Mean CCS response to strong El Niño events in left CanCM4 6-month lead forecasts and right the 0.1° resolution CCS reanalysis from UC Santa Cruz. Maps are composites of January–March anomalies during the three strongest El Niños in our study period (1983, 1992, 1998). Plotted variables are, from top to bottom, SST, meridional wind stress, surface net heat flux, vertical velocity at 50 m depth, and depth of the 26.0 kg m−3 isopycnal surface

The strengths and limitations we have outlined for global forecast system application to the CCS suggest considerable promise for dynamical downscaling in the region. Translating significant forecast skill in the broad-scale winds to a high-resolution regional model enables predictable upwelling variability to be resolved on the scales over which it occurs in nature, thereby improving representation of coastal SST anomalies. Indeed, coastal SST bias in the CCS can be largely eliminated by an order of magnitude increase in the ocean resolution of GCMs (from ~100 to ~10 km), in combination with a moderate increase in the atmospheric resolution (from ~200 to ~50 km) (Delworth et al. 2012). The fidelity of regional models in EBUS can be further improved by statistically downscaling the GCM winds to the regional model resolution prior to performing the dynamical downscaling (Machu et al. 2015). Similarly, in the regional model a narrow coastal band is visible in which the net surface heat flux is negative while SST anomalies are positive during strong ENSO events (Fig. 11). Warm SST anomalies in this nearshore band result from coastal wave propagation and anomalously weak coastal upwelling, making it a weaker heat sink than normal and producing negative surface heat flux anomalies that act to damp nearshore SST anomalies. These fine-scale dynamics are not captured by CanCM4 and other GCMs, nor is the poleward propagation of coastal waves that suppress the CCS thermocline during El Niño.
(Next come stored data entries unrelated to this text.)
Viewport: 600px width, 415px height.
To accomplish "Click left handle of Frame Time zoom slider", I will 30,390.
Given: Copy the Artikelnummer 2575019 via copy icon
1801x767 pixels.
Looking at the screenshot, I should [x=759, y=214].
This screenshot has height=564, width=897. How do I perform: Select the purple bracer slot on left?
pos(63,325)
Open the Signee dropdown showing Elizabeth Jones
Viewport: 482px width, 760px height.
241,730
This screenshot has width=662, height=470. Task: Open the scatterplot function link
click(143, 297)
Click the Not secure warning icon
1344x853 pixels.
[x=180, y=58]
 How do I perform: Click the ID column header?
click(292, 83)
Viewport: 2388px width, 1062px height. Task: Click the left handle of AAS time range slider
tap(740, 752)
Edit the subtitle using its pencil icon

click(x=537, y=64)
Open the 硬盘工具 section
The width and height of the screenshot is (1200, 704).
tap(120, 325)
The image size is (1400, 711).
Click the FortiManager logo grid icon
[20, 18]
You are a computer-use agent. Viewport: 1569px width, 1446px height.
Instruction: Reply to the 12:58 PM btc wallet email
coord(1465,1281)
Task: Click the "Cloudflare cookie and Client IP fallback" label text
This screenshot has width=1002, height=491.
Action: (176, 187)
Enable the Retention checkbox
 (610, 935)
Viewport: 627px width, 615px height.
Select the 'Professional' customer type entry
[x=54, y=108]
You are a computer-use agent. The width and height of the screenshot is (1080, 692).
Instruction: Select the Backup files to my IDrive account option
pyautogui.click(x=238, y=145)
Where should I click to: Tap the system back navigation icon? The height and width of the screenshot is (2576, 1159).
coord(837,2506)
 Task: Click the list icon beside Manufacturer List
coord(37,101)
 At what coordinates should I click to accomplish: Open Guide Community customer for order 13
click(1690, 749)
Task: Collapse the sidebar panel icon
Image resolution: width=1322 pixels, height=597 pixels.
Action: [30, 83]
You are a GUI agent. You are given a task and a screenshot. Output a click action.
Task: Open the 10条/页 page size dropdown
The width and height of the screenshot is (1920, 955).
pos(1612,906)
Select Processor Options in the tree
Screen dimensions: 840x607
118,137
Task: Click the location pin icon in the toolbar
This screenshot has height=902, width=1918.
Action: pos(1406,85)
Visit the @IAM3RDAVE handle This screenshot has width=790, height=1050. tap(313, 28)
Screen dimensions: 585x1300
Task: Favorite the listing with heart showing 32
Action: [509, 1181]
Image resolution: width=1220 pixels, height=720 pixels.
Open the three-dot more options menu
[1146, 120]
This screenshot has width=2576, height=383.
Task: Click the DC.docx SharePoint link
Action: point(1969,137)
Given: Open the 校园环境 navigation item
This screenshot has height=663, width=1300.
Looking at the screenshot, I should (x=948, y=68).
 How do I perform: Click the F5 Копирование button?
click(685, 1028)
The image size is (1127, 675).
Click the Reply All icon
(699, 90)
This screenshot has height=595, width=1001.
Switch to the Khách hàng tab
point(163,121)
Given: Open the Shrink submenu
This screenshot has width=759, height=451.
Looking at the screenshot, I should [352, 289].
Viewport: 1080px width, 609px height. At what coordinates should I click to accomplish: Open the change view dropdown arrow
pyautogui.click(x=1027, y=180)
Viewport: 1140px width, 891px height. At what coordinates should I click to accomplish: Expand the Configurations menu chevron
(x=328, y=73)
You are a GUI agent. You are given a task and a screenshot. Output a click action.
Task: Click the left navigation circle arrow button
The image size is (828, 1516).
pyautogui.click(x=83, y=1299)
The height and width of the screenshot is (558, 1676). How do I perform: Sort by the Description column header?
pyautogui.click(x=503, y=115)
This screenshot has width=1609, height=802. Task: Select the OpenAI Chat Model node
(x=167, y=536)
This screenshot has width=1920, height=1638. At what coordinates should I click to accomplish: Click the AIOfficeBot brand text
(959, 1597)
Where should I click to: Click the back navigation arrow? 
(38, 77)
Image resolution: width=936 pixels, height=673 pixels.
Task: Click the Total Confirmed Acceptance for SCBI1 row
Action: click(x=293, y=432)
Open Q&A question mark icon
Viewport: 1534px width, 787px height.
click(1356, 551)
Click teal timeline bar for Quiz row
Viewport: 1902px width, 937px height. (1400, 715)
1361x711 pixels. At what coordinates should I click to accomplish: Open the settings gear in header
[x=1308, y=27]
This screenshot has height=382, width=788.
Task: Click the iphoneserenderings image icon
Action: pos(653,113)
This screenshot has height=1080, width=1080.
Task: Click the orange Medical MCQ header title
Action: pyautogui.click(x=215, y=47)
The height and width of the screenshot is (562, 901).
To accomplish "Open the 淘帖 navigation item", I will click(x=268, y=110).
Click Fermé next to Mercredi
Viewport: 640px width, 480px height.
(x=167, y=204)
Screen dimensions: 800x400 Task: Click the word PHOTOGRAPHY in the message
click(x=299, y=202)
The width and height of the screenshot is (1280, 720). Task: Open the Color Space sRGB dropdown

In dynamical downscaling experiments off the Oregon and Washington coasts, Siedlecki et al. (2016) found measureable forecast skill on timescales up to 4 months for physical and biogeochemical properties, particularly for bottom water properties on the continental shelf, but also incurred difficulties related to wind and shortwave radiation biases in NCEP’s CFS forecasts. Based on their results, they encouraged additional seasonal forecasting efforts using global forecasts coupled to regional ocean models, and the hindcast skill of CanCM4 makes it an obvious choice to force downscaled models in the CCS. However, an ensemble of downscaled runs forced by multiple NMME members (even those with low skill) will enable better characterization of the forecast uncertainty in the regional domain, and likely an ensemble mean that performs better than any individual model (DelSole et al. 2013; Tippett and Barnston 2008).